From the home of Mourinho, Ronaldo and Xavier
In one of the football world’s worst kept secrets, former Manchester United assistant Carlos Queiroz is now also former Portugal manager Carlos Queiroz.
Back on June 29, following a lackluster showing in South Africa which saw Selecção knocked-out at the Last 16 stage, this seems the most natural scenario.
After all, Maradona and Dunga were sacked due to their side’s poor results, and Fabio Capello was only spared as the FA finally twigged that England yet again failing to match the insurmountable expectations set by the media may also be something to do with the players not bothering to turn up.
The problem was that Queiroz was signed to a four-year lucrative contract and the Portuguese federation was reluctant to pay the remainder of the contract.

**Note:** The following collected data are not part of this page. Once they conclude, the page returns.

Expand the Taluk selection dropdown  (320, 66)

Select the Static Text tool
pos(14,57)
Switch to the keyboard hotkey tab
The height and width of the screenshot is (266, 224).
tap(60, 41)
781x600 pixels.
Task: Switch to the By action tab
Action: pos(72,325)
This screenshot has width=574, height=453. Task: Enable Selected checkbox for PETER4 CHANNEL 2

The poorly conducted process about his conduct towards National Doping Agency officials seemed more of a smokescreen than a serious investigation, but Queiroz was nonetheless ready to stay on and his ‘scapegoat’ role in this farce granted him support from some quarters.

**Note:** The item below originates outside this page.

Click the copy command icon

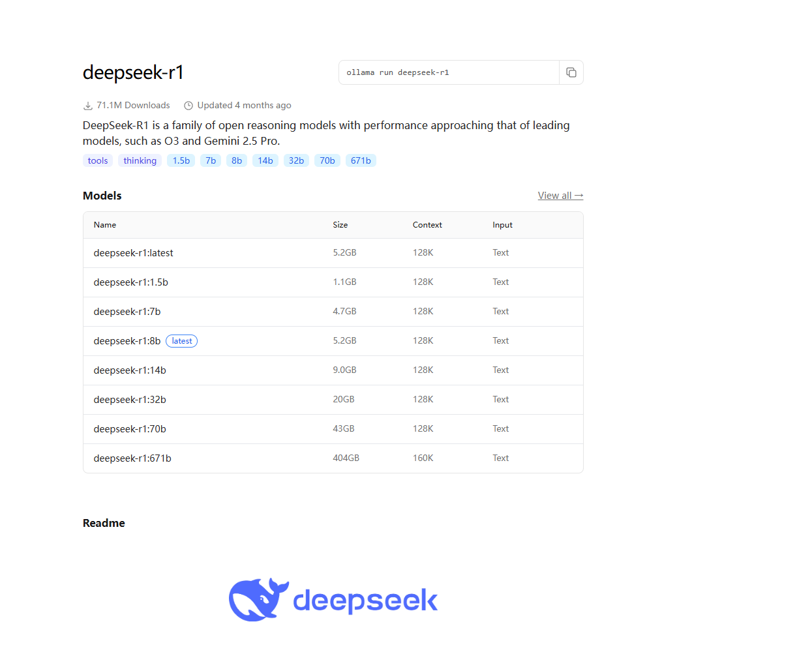(x=571, y=72)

Carlos ponder unemployment in smart-casual garb
The final straw, however, was reached Tuesday when Portugal were defeated in Oslo and the alarm bells started to ring.

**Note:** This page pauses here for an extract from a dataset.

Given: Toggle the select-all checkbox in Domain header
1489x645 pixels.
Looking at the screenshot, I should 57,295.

Interim manager Agostinho Oliveira – who seems fairly clueless sat on the bench in all honesty - promoted a few changes in the starting XI as he replaced full-backs Miguel and Fábio Coentrao for Sílvio and Miguel Veloso, while Tiago replaced Danny in the midfield.
Just out of curiosity, it is interesting to note that none of the starting midfield trio – Manuel Fernandes, Raul Meireles and Tiago – is exactly match fit.
It is true that injuries can be blamed by the lack of choice, but it was strange not to see Joao Moutinho from the start…again.
Now, trying to make up for the embarrassing home draw against Cyprus, Portugal started the match in commanding fashion playing in Norways’s own midfield and dictating tempo as the organized home side was happy to play conservatively and catch the Selecção on the break.
Against the run of play, the Scandinavians scored in a bizarre moment from goalkeeper Eduardo. Collecting a back pass from Sílvio, the Genoa goalkeeper took an eternity to deal with the ball and allowed John Carew to steal the ball.
As every Portuguese watched in horror, the ball rebounded to Huseklepp who easily tapped into an empty net.
The Portuguese tried to turn the tide and salvage something from the match, but their disjointed play and lack of creativity were not able to pose a real threat to the Norwegians who cheered loudly when the referee signaled the end of the 90 minutes.
Quote of the night though goes to Agostinho Oliveira who claimed that he had gained a team. Not sure whether he was being ironic…
After the match against Cyprus, he didn’t hesitate to criticize the backline; only Miguel was dropped as a tactical decision and by sheer coincidence he announced after the match against Norway that he’d no longer play for the national team following Simao, Paulo Ferreira and Deco.
According to the latest reports – and that may change by the time you read this – there are two frontrunners for the national manager post: Humberto Coelho and Paulo Bento.
Coelho was the manager that catapulted Portugal to the first tier of International football. Queiroz may have gestated the so-called ‘Golden Generation’, but it was Coelho who best reaped the rewards at Euro 2000 with a third place.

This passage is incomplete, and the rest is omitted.